All four of Maine’s electoral votes were won by Massachusetts Sen. John F. Kerry, who had gained a comfortable lead over President George Bush, according to unofficial results tabulated by the Bangor Daily News early Wednesday morning.
With 87 percent of Maine’s 634 precincts reporting, Kerry carried 54 percent of the state with Bush garnering only 44 percent. Independent candidate Ralph Nader picked up 1 percent of the vote with other candidates rounding out the balance.
According to exit polls coordinated by Capitol News Service, Democrats had succeeded in turning out larger numbers of voters than Republicans. Among the 1,808 voters surveyed at 72 polling places across the state, Kerry won 61 percent of voters who were not enrolled in a political party.
Among voters citing domestic issues and health care costs as major concerns, Kerry won 67 percent. Bush attracted 79 percent of those surveyed who said terrorism was their greatest concern. Still, those who cited the war in Iraq as their primary presidential issue gave Kerry 76 percent of their vote.
In Maine, according to the results of Maine Voter Survey 2004, it appeared Kerry had won both of the state’s congressional districts because Democrats had done a better job at getting their voters to the polls and the candidate had clearly identified two areas where the president was most vulnerable: the economy and the war in Iraq.
By the time the presidential campaign had wound down to its final hours, Mainers were intimately familiar with the term “battleground state.” This year Maine joined about a dozen states with electoral votes that could be won by either candidate, according to national pollsters.
The winning candidate requires at least 270 electoral votes to claim victory. The most recent survey from The Washington Post maintained the president and Kerry were each within about 40 votes of reaching the 270-vote goal, reflecting the close margins in Tuesday’s vote.
Maine has voted solidly for the Democratic presidential nominee since 1992. But this year opened a window of opportunity for the state to split its four electoral votes.
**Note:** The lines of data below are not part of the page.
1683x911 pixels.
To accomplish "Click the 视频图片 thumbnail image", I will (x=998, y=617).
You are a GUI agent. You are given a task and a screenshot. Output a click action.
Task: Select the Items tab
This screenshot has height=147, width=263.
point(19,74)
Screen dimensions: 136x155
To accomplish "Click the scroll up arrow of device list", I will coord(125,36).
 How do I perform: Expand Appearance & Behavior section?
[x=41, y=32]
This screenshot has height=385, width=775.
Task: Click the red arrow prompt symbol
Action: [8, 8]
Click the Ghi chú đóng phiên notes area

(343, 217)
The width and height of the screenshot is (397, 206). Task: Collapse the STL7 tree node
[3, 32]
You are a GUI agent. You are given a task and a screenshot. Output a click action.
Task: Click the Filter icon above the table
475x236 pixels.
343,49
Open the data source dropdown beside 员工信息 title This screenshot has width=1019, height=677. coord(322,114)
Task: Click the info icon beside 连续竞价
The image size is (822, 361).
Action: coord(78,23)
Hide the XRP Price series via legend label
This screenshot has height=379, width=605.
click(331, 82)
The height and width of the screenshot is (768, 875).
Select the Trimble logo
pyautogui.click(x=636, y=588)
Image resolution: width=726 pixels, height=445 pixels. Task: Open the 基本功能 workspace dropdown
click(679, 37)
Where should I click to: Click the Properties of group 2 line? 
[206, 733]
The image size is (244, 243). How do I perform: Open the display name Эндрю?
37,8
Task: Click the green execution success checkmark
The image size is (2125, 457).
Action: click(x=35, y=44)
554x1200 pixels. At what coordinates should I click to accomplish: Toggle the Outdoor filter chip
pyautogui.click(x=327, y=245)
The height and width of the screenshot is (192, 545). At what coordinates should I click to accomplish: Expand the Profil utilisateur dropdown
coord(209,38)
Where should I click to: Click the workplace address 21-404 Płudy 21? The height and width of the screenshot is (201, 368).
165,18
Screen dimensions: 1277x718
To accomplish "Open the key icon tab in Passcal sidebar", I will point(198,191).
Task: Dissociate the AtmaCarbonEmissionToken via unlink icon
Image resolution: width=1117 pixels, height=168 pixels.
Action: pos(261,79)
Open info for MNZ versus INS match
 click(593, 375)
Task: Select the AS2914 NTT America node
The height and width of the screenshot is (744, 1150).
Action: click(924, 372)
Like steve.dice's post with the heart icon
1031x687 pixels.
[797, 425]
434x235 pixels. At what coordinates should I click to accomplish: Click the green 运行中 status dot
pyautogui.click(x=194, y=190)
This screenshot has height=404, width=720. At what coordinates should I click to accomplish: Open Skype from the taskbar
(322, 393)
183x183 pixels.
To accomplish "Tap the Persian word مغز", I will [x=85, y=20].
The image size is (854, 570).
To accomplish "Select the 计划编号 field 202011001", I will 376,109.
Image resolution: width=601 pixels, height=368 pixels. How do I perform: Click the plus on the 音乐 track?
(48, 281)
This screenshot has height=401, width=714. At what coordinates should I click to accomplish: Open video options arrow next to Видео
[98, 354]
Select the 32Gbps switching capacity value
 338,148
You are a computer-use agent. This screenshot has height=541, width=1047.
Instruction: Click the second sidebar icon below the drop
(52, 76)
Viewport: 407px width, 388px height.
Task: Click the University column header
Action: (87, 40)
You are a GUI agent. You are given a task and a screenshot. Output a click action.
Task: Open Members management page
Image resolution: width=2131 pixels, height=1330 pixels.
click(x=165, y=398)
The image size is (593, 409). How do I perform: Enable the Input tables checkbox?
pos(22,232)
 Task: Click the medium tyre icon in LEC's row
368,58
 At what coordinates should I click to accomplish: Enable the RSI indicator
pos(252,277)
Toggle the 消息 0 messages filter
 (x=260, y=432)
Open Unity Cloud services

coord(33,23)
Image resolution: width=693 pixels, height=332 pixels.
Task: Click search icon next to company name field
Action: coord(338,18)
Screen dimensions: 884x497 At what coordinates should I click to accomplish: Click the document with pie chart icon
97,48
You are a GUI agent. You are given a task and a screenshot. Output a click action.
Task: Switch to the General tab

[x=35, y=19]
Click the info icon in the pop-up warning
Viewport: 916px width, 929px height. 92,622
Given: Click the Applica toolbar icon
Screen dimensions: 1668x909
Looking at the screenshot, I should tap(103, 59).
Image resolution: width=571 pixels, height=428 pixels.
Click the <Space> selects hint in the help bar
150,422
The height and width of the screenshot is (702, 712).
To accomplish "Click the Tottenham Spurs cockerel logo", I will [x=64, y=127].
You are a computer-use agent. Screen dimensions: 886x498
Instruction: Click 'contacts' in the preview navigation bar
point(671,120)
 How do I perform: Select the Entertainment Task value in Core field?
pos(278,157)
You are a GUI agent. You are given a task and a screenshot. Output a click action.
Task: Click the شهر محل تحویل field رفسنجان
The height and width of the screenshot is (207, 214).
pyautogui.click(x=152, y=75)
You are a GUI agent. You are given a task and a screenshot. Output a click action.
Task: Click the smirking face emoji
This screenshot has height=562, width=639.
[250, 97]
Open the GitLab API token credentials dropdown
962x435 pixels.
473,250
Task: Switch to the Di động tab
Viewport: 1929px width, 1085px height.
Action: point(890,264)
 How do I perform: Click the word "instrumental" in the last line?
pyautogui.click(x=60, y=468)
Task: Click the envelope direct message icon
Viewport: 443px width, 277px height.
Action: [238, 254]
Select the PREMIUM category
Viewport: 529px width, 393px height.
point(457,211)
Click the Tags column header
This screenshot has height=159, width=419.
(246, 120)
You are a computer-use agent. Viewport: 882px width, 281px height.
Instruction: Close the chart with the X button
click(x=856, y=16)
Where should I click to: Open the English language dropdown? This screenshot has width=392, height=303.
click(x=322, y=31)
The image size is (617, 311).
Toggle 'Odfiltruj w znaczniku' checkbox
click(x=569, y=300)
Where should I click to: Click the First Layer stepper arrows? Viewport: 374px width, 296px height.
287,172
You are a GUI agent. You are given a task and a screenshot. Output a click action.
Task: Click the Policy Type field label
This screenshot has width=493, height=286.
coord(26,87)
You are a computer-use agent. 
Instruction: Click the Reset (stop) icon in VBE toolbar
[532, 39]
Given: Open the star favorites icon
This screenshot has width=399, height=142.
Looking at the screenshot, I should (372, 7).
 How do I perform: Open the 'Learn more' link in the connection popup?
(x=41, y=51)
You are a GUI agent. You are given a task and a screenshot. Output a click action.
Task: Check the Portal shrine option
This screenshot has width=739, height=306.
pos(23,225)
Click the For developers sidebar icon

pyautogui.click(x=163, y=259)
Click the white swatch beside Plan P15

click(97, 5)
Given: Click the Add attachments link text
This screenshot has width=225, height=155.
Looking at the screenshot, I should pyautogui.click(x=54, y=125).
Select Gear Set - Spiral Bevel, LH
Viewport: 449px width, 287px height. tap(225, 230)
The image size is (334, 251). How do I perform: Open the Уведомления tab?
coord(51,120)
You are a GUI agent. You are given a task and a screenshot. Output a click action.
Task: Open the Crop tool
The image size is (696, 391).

Maine and Nebraska are the only states that award electoral votes to candidates for carrying individual congressional districts.
In Maine, the statewide winner receives two electoral votes, and the victor in each district collects one electoral vote, enabling a possible 3-1 split.
Mainers have come to associate campaign surrogates as the foot soldiers in this battleground state and recorded telephone solicitations and television ads as the cover fire. Although Kerry has not appeared in Maine since winning the party’s nomination, those speaking on the candidate’s behalf included Kerry’s vice-presidential candidate Sen. John Edwards and his wife, Elizabeth; both made repeat visits to the state. Other notables included actress Sharon Stone; former U.S. Labor Secretary Robert Reich; Andre and Chris Heinz, Kerry’s stepsons; and the candidate’s daughters, Vanessa Kerry and Alice Kerry.
Republicans brought the president to Bangor this fall. Laura Bush has made successive visits to the state, and the couple’s daughters, Jenna and Barbara, also campaigned at colleges and universities in the state. The president’s chief of staff, Andrew Card, has been to Maine at least four times, and Sen. Zell Miller, the Georgia Democrat, was in Maine last week touting Bush. Other high-profile GOP surrogates included former New York Mayor Rudolph Giuliani and Vice President Dick Cheney.
Amy Fried, associate professor of political science at the University of Maine, said the level of activity by both parties reflected a concern that the state’s 2nd Congressional District remained “in play.” Emphasizing that surrogates can energize local campaign workers and generate local media coverage for candidates who may be campaigning elsewhere in the country, Fried said the president’s visit to Bangor could have packed more clout than all of the surrogates combined.
MaryEllen FitzGerald, of the Maine polling firm Critical Insights, said Mainers are becoming increasingly more savvy about a campaign’s message and its messengers. FitzGerald pointed to last Thursday’s visit by Giuliani and said it was “no coincidence” that a man so closely associated with New York during the attack on the World Trade Center was appearing in the heart of the 2nd district at the same time authorities were analyzing a videotape from Osama bin Laden.